At the risk of beating this to death, the results differ here. There’s just no obvious way of getting around the fact that find can’t tell the difference between a directory and a package.

Shane. I understand the issue with the Find utility and packages, and, I assume that the backup folder I used as a test contained no packages. I don’t believe my post was misleading but if it was I apologize.

FWIW, I’ve included below the results that were returned with my script (with Marc’s command line). Nigel’s script did in fact return identical results.

There’s certainly no need to apologize!

It’s not misleading, and it’s a valid approach to the problem – as long as one is aware of its limitations and know they don’t apply to the particular application. My concern is that people often aren’t aware of the limitations, because they’re not obvious. Sometimes even I put reliability before speed :).

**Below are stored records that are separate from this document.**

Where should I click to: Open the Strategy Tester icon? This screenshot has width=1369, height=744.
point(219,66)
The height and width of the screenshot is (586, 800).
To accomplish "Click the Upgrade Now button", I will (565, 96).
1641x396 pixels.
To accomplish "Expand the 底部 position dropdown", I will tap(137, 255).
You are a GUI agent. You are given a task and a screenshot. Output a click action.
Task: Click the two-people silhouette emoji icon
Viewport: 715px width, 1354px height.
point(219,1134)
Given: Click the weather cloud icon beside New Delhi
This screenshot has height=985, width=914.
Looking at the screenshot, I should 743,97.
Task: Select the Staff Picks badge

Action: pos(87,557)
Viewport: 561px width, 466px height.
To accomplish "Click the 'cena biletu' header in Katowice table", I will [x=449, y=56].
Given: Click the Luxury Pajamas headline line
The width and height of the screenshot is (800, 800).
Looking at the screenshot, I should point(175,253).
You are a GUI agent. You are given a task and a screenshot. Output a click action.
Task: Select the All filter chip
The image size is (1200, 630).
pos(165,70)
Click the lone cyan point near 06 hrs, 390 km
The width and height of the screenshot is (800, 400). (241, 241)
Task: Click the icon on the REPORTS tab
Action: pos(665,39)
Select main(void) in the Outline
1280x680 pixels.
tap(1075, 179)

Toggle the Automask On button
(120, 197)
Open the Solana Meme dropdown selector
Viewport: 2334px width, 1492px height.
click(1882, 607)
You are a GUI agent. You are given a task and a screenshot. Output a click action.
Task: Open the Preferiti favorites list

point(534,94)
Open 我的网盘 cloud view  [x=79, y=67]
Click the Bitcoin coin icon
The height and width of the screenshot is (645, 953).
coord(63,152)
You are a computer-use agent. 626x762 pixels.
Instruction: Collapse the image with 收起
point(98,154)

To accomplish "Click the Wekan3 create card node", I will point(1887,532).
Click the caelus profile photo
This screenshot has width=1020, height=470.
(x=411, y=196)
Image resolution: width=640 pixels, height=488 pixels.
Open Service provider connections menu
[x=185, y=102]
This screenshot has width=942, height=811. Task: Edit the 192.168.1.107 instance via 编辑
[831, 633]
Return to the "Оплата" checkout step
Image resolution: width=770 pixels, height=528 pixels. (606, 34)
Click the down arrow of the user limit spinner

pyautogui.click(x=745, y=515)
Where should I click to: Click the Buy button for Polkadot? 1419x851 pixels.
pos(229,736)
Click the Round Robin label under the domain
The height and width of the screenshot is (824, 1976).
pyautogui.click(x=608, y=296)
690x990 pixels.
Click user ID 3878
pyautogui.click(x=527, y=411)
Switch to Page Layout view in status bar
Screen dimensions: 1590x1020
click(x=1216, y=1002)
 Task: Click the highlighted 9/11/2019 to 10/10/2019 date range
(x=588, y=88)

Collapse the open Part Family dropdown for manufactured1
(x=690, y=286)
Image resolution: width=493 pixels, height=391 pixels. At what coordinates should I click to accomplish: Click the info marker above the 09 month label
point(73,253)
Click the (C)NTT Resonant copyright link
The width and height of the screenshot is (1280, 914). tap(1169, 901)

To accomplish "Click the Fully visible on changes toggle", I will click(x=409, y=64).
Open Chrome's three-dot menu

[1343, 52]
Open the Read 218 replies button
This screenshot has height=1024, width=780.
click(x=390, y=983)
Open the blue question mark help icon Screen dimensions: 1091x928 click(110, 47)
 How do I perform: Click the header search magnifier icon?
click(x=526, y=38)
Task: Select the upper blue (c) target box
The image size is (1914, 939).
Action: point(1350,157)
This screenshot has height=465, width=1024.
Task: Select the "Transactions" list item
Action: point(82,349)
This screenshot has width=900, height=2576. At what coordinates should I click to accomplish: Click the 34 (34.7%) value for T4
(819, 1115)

Even excluding package contents is an assumption on our part. :wink:

Shane. I agree with what you say, and so I decided to run some tests to determine which scripts return inaccurate results with packages. Thus far, my test folder contains one each of the following:

EXTENSION - KIND
app - Application
rtfd - RTF with Attachments
scptd - Script Bundle
wdgt - Widget
download - Safari Download

My script with Marc’s command line and Nigel’s AppleScriptObjC script return:

Nigel’s command-line script returns:

I was surprised by the above, as I expected my script with Marc’s command line to return the contents of the packages.

Hi, peavine. Your result from #35 isn’t surprising. Due to the wildcarded prune statement, my code does not evaluate folders whose name contains a period; this necessarily includes packages.

Shane, regarding your discrepant results from post #21, I’m thinking that a culprit may possibly be a difference in resolving aliases/symbolic links, however, in a large test that I just ran, the ASObjC method returned items that were unexpected; it’s finding files inside “.lproj” folders. Are these not packages?

Marc,

No, .lproj folders are just directories. They normally live inside packages (unless you have Xcode projects).